Excerpt:
┄┄┄┄┄┄
Qualified Opportunity Funds (“QOFs”)

One way to reap the benefits of Opportunity Zones is to invest in a Qualified Opportunity Fund (“QOF”). QOFs are partnerships or corporations that are organized for the purpose of investing in qualified property in a QOZ. “Qualified opportunity zone property” includes investments in “qualified opportunity zone stock,” “qualified opportunity zone partnership interest,” and “qualified opportunity zone business property.”[13] These categories include investments in new or substantially improved tangible property, including commercial buildings, equipment, and multi-family complexes in QOZs.[14] The Community Development Institutions Fund of the Treasury Department will oversee QOFs.[15]

QOFs help investors pool their resources to maximize the opportunities for local businesses in QOZs, and mitigate risk by diversifying investments. Investors that reinvest capital gains proceeds into a QOF within 180 days of a sale of disposition can defer the realization of those capital gains until the earlier of the date that the taxpayer sells its interest in the QOF or December 31, 2026.[16] If the interest in the fund is held beyond certain threshold years, then the capital gain to be taxed will be incrementally reduced. If the interest is held for at least five years, ten percent of the original capital gain will be eliminated.[17] If held for seven years, an additional five percent of the original capital gain will be eliminated.[18] If held for all ten years, none of the appreciation of the QOF will be taxed.[19]

Who Should Be Interested

Small Businesses

This program will help small businesses, projects, and commercial property located in QOZs attract financing.[20] Opening a business is a risky. For many small businesses, if not most, capital has to be raised at the outset. The QOZs are designed to attract uninvested capital that could be an important source of funding for these businesses.[21]


Subchapter Z of the TCJA benefits investors by removing barriers to investment through a capital gain deferral. When investing in an QOZ, “Opportunity Funds” allow investors to pool their resources, concentrating capital by directing it to the QOZs designated by governors and rewarding long-term investments.[22] This program provides investors the opportunity to defer current capital gains, increase their basis in their current investments, and abate all future capital gains on the investment.[23]


Subchapter Z of the TCJA is poised to increase economic opportunity in areas that are currently disadvantaged. Savvy investors and small business owners located in a QOZ should aim to leverage this new law to their advantage.
┄┄┄┄┄┄
Raw data:
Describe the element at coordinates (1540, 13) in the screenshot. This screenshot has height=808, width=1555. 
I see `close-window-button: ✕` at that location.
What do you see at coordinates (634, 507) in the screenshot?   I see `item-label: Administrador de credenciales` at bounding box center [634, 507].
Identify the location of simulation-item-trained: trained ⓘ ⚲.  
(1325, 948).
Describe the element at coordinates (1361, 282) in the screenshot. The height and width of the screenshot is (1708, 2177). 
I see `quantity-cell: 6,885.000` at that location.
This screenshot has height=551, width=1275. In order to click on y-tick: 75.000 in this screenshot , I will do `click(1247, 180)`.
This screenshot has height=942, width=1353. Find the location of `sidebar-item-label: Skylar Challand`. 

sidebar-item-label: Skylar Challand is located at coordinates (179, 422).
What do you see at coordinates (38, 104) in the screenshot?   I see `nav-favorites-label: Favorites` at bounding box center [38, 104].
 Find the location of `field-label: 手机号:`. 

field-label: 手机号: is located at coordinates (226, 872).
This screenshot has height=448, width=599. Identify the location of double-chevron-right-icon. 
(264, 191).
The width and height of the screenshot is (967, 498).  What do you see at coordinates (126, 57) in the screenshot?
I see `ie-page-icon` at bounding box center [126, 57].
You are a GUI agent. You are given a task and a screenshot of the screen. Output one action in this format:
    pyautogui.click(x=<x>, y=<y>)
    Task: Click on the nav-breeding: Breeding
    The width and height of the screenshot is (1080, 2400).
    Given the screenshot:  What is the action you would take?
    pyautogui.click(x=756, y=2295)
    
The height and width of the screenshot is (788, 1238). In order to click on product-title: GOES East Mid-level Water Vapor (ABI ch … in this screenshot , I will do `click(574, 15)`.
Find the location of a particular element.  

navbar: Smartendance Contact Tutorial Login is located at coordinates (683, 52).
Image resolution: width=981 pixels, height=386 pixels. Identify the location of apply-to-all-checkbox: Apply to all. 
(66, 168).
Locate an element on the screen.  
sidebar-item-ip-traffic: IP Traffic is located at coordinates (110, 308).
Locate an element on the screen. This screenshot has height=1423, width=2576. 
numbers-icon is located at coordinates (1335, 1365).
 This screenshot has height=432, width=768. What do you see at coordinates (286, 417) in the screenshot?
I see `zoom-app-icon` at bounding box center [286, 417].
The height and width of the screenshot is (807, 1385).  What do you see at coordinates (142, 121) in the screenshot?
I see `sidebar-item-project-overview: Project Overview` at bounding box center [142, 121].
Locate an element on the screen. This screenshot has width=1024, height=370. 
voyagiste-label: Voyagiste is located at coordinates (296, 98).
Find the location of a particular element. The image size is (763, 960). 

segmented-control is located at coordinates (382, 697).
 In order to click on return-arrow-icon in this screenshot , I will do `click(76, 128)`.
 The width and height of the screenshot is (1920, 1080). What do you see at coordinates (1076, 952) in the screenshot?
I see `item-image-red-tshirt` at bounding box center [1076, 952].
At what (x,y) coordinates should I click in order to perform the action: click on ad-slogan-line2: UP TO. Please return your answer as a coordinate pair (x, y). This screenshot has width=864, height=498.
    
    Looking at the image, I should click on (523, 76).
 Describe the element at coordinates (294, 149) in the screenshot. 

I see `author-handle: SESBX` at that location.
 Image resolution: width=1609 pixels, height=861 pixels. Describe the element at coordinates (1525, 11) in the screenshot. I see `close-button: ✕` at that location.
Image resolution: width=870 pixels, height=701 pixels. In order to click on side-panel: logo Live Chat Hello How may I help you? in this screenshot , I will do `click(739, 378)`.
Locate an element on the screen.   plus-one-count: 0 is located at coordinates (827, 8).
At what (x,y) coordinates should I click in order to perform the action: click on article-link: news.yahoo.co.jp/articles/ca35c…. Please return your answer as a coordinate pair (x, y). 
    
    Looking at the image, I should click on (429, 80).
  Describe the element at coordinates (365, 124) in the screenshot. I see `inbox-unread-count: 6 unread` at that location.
┄┄┄┄┄┄
Work instruction:
Reproduce word for word the passage of the Qualified Opportunity Funds text starting with "Subchapter Z of the TCJA benefits" and going on through "to their advantage.".

Answer space:
Subchapter Z of the TCJA benefits investors by removing barriers to investment through a capital gain deferral. When investing in an QOZ, “Opportunity Funds” allow investors to pool their resources, concentrating capital by directing it to the QOZs designated by governors and rewarding long-term investments.[22] This program provides investors the opportunity to defer current capital gains, increase their basis in their current investments, and abate all future capital gains on the investment.[23]


Subchapter Z of the TCJA is poised to increase economic opportunity in areas that are currently disadvantaged. Savvy investors and small business owners located in a QOZ should aim to leverage this new law to their advantage.